Friday, 1 January 2016

One hour, then I'm dead-Dubai fire survivor says

Grasping the edge of a balcony 48 stories
from the ground, just metres away from a raging
fire, the photographer thought he may not live to
see 2016.
"One hour, then that's it, I'm dead," he thought as he
stood on the tiny sill of a balcony in Dubai's luxury
The Address Downtown hotel, attached by a rope to
a massive window-cleaning platform.
Not long before, he had entered the balcony with a
friend to take photographs of the nearby New Year's
Eve fireworks display for his newspaper.
But the night suddenly changed when a huge fire
erupted in the hotel below them, engulfing several
floors of the huge building in the heart of the
skyscraper city.
"There's a fire," his friend shouted, rushing towards
the nearest exit, before the photographer looked out
and saw "smoke coming towards the balcony".
Afraid that he would die from suffocation, and
unable to see how he could escape, the
photographer decided there was only one thing for
it: to tie a rope from himself to a window-cleaning
platform and hang off the balcony.
He rolled out some 30m of a heavy-duty cable from
a nearby machine used by workers to clean the
tower's windows, attached it to his belt and
photographing equipment and stepped off the edge.

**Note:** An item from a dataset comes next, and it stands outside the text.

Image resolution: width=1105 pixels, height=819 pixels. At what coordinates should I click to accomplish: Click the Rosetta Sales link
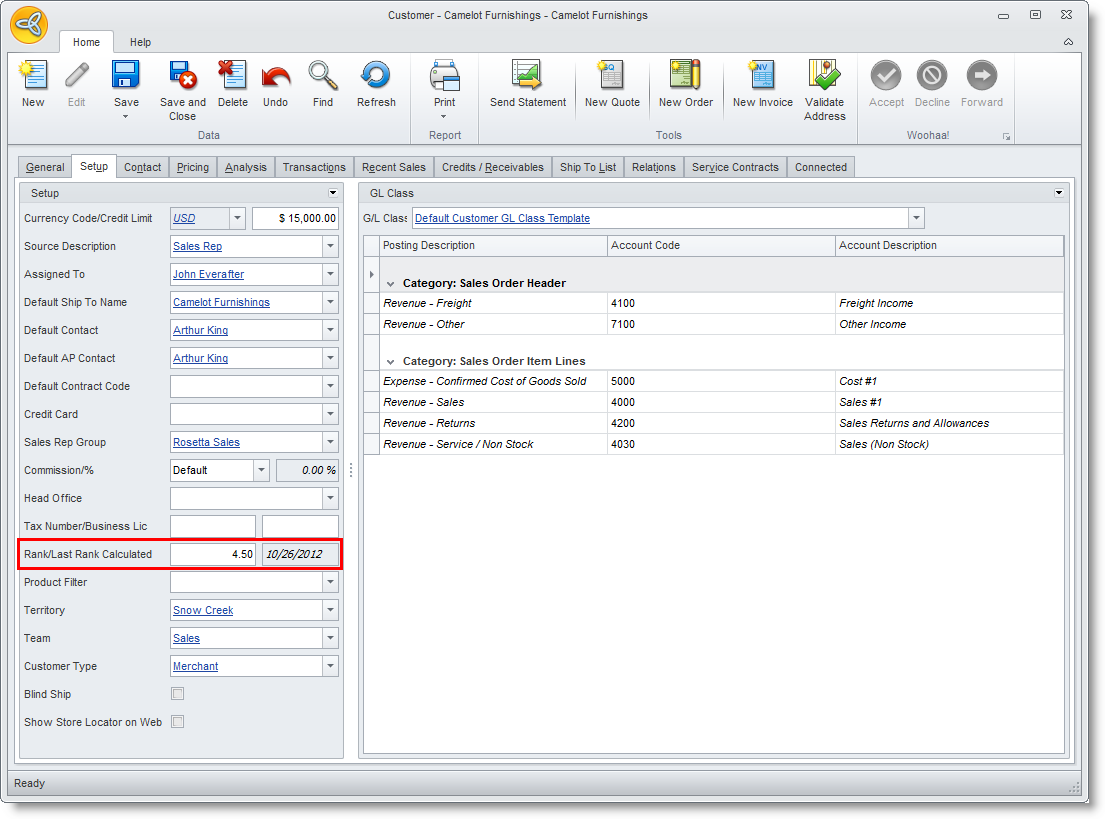coord(206,442)
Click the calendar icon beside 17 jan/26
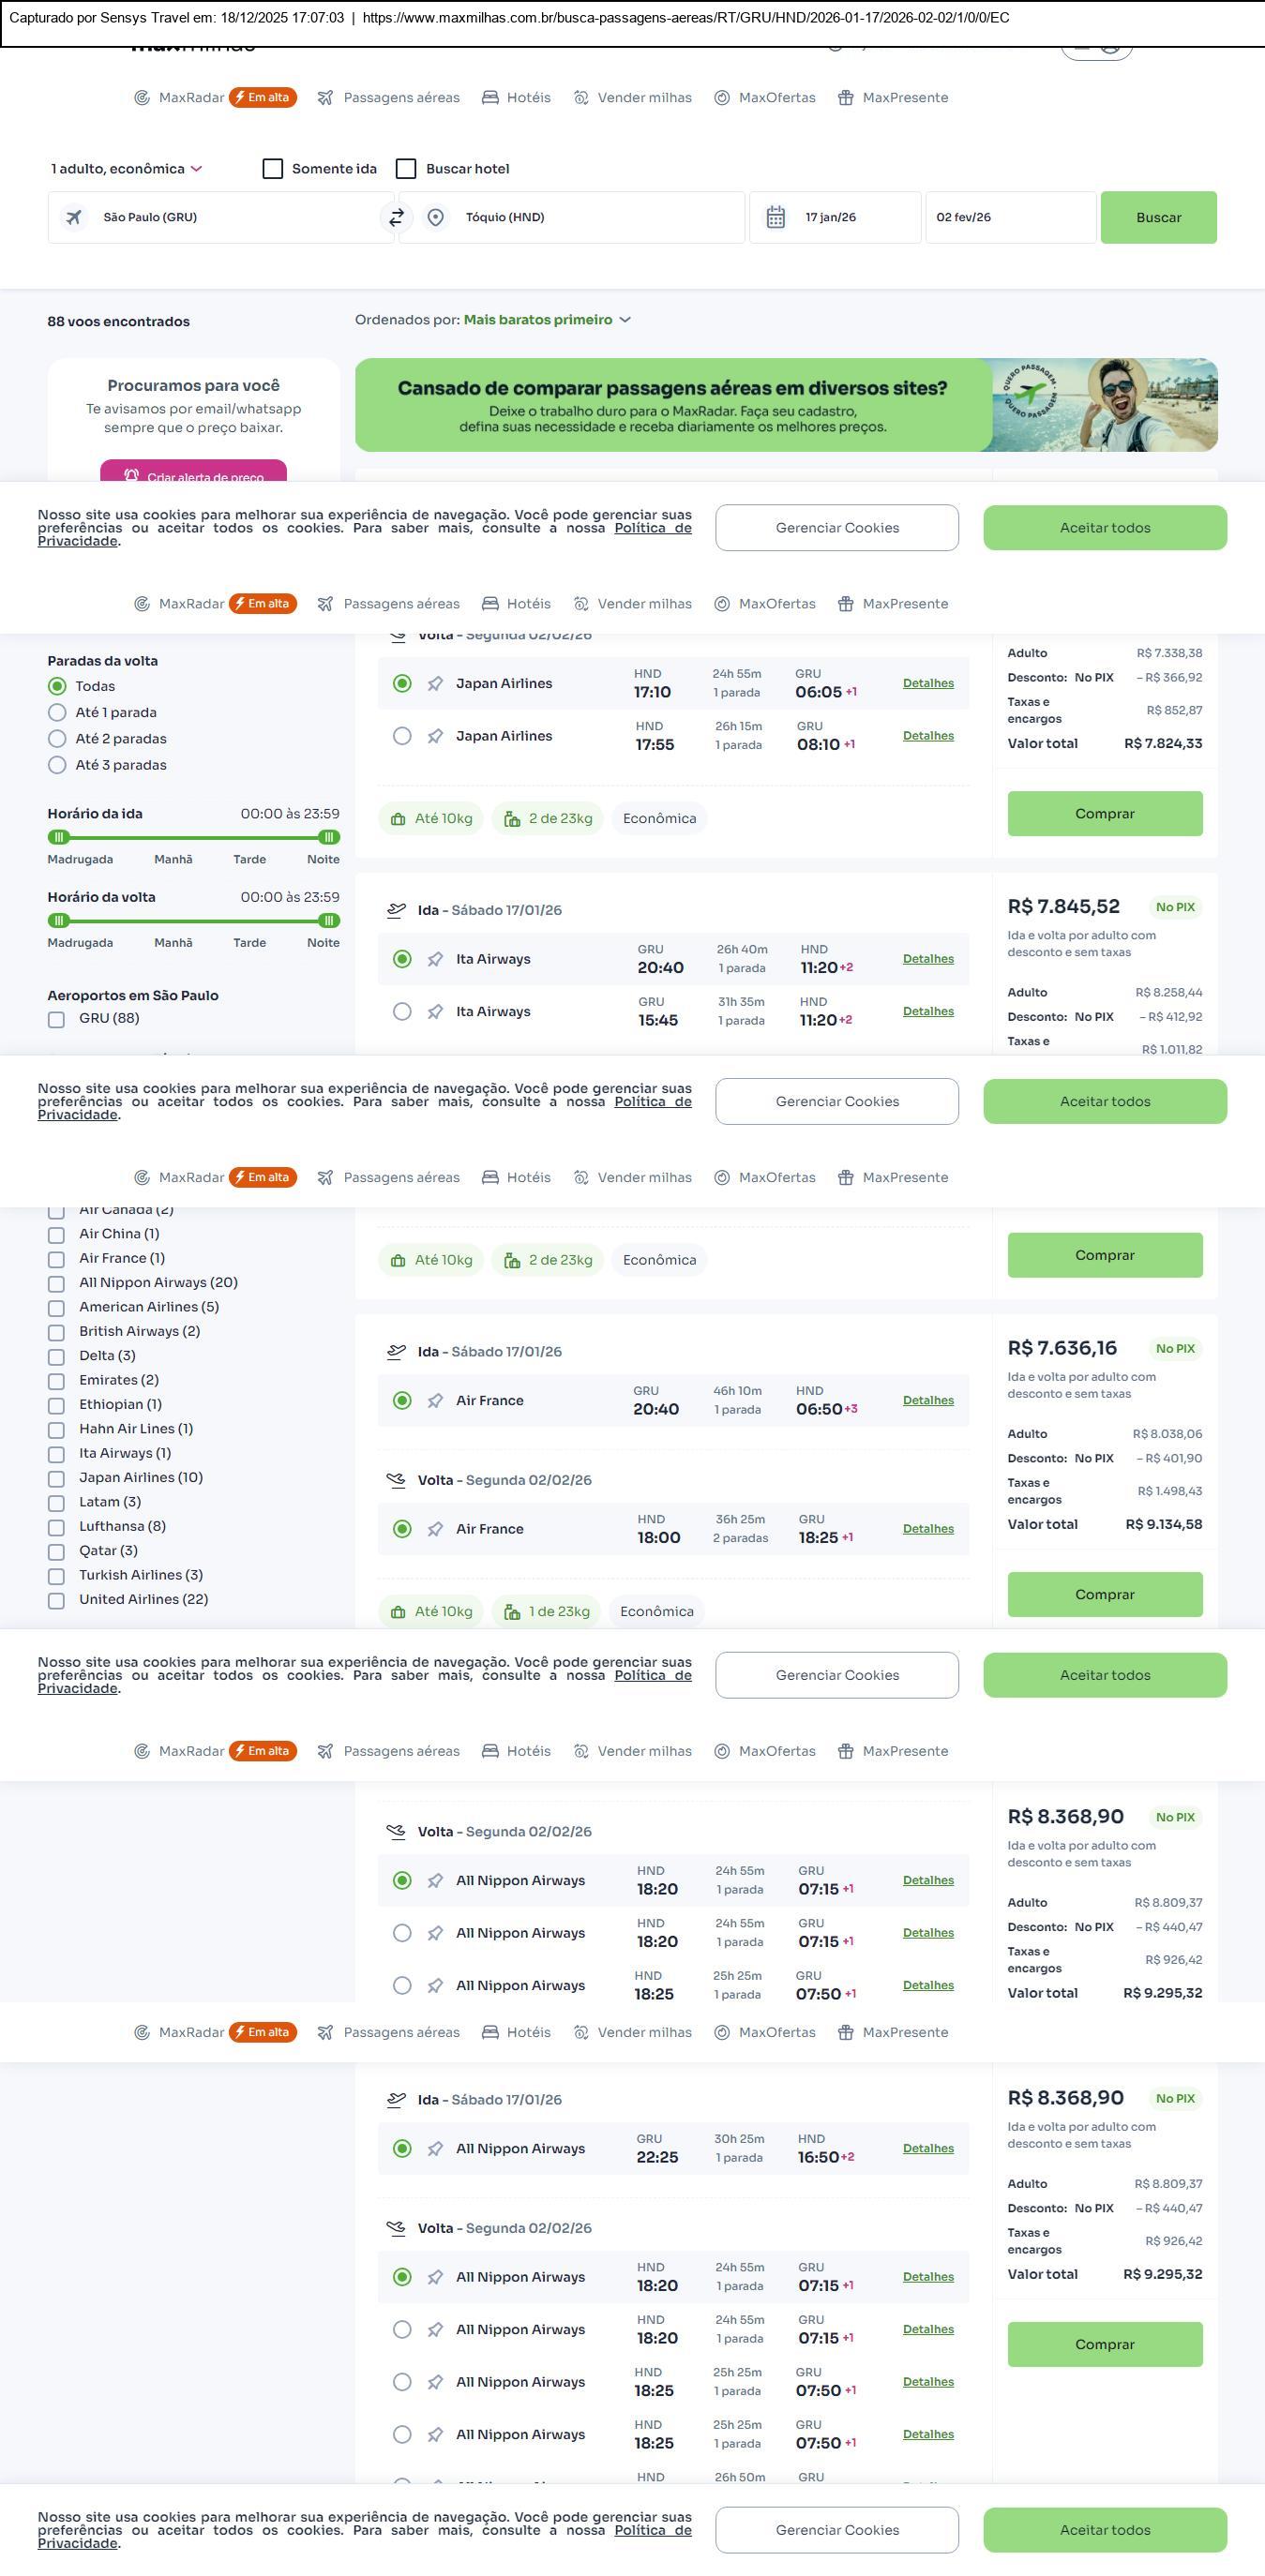Viewport: 1265px width, 2576px height. click(775, 217)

The rope "was my saviour", he told AFP, asking not
to be named and explaining that the fire was less
than 10m away from him at that point.
'Afraid I might collapse'
He feared he would die from suffocation, he said. "I
wasn't sure what was happening downstairs. I was
afraid I might collapse from the smoke."
Holding on for dear life outside the building, he
began calling and texting his colleagues asking
them to get in touch with the civil defence for help.
Civil defence representatives kept him calm as he
waited to be rescued. "I was telling them I hoped to
survive and see my wife," he said.
More than half an hour later, he heard rescue
workers approaching his floor.
"When I saw lights and heard the sounds of
footsteps at the floor I was in, I started tapping on
the aluminium to get their attention," he said.
"I think I was the only person left stuck that long,"
he said, describing how he was led out through the
smoke-filled corridors of the five-star hotel.
Dubai's police chief said that all the residents had
been evacuated due to the blaze, the cause of
which was unknown.
Not far away, Dubai's fireworks display erupted as
usual to welcome in the new year, starting from the
Burj Khalifa - the world's tallest building - before
spreading across the skies above the city.
For the photographer, the start of 2016 is
something he will never forget. "I'm excited
because it's New Year, and [filled with] an
adrenaline rush," he told AFP, his voice still shaky.